DO THIS: Output the entries from the line containing "Viewport: 1568px width, 652px" through the line containing "tap(640, 358)", including both of those lines, and reproduce them verbatim.

EXCERPTED RECORDS:

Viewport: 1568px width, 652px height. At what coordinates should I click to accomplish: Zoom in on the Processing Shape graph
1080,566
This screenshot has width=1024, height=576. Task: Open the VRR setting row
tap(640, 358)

* * *

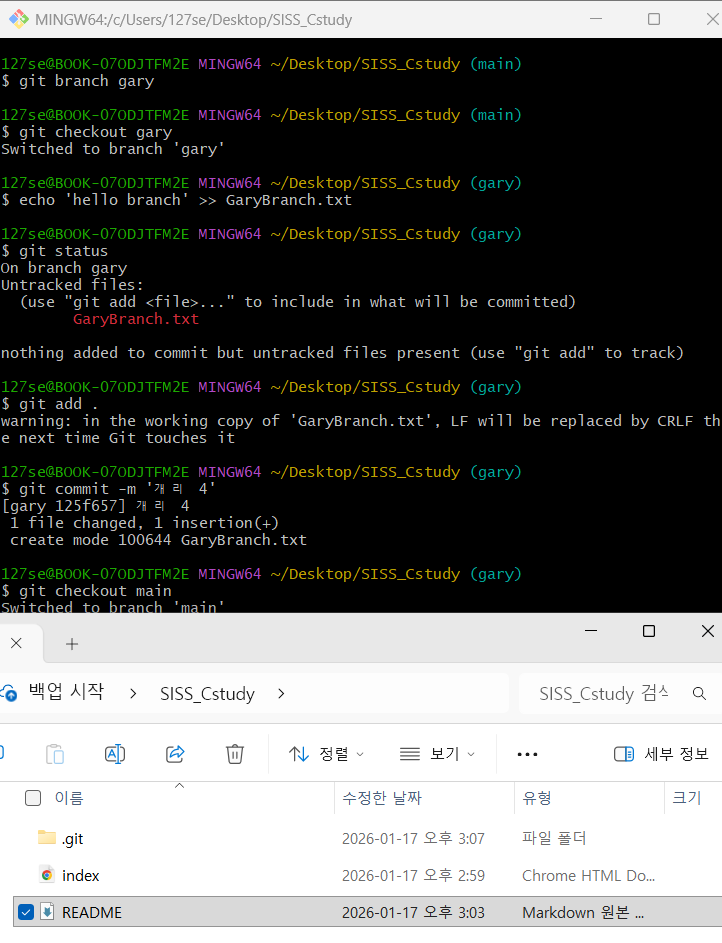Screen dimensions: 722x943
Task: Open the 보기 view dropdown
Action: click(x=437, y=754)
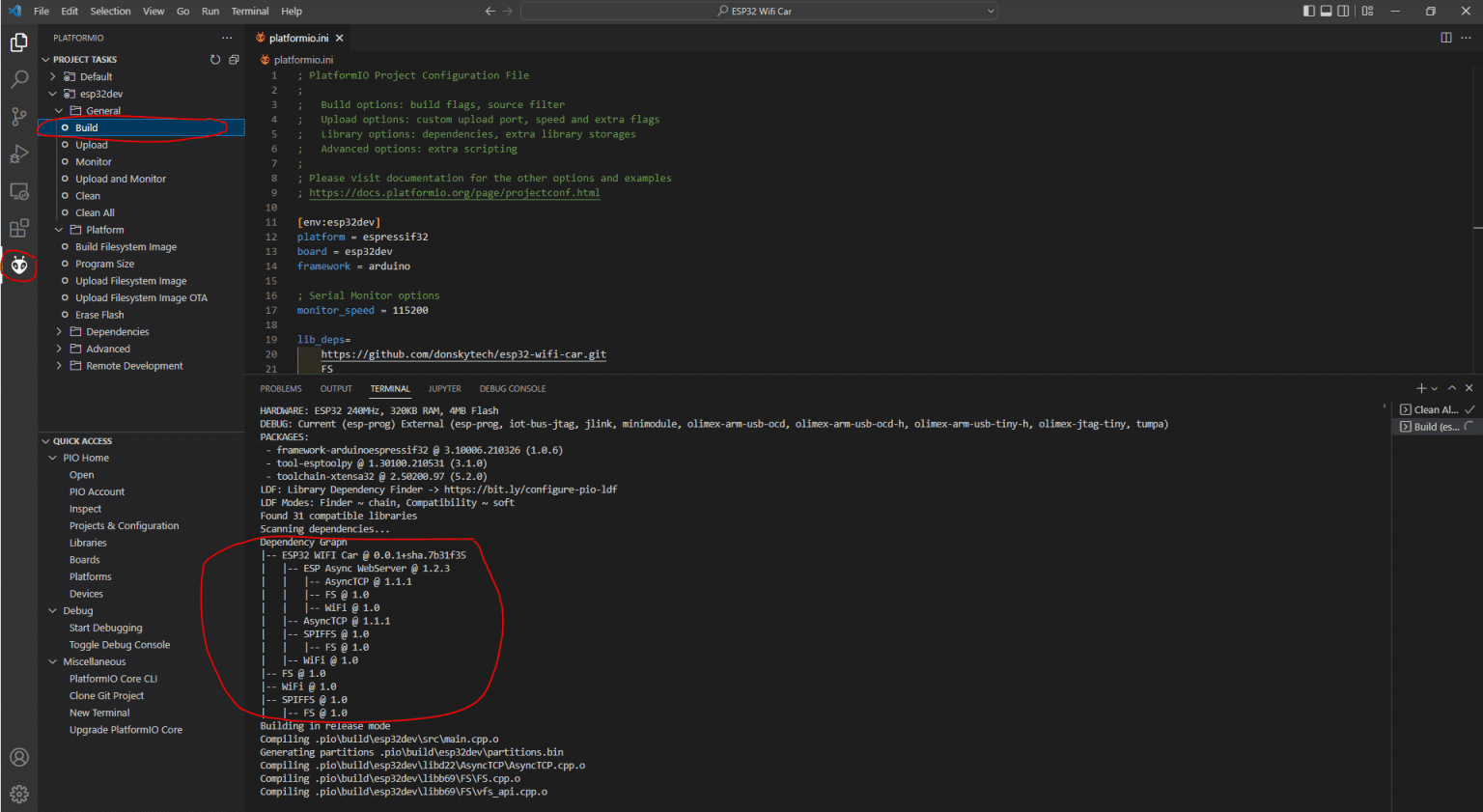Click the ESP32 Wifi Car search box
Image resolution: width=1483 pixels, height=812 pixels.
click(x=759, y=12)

---

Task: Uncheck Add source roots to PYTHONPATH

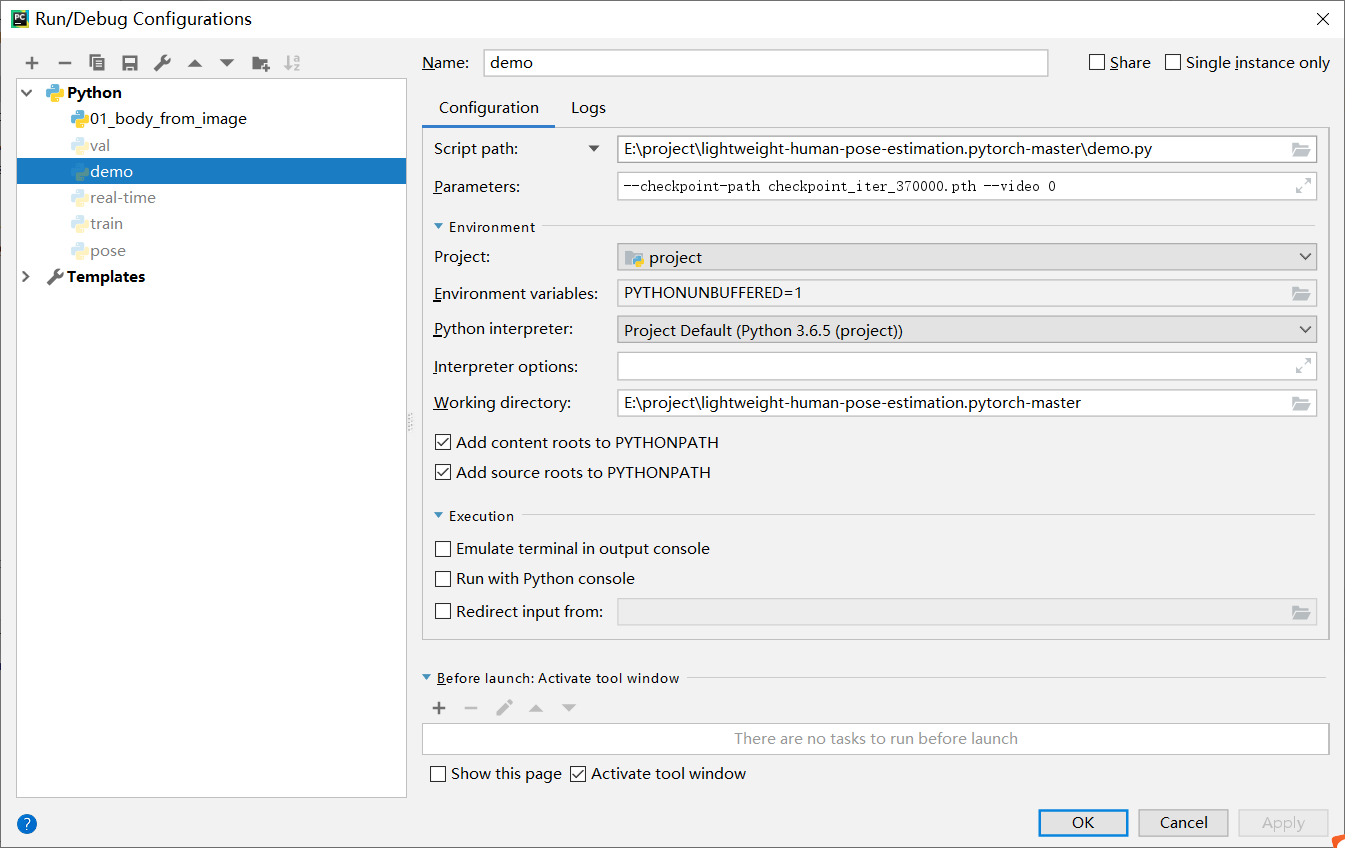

RESPONSE BELOW:
Viewport: 1568px width, 652px height. At what coordinates should I click to accomplish: Zoom in on the Processing Shape graph
1080,566
This screenshot has width=1024, height=576. Task: Open the VRR setting row
tap(640, 358)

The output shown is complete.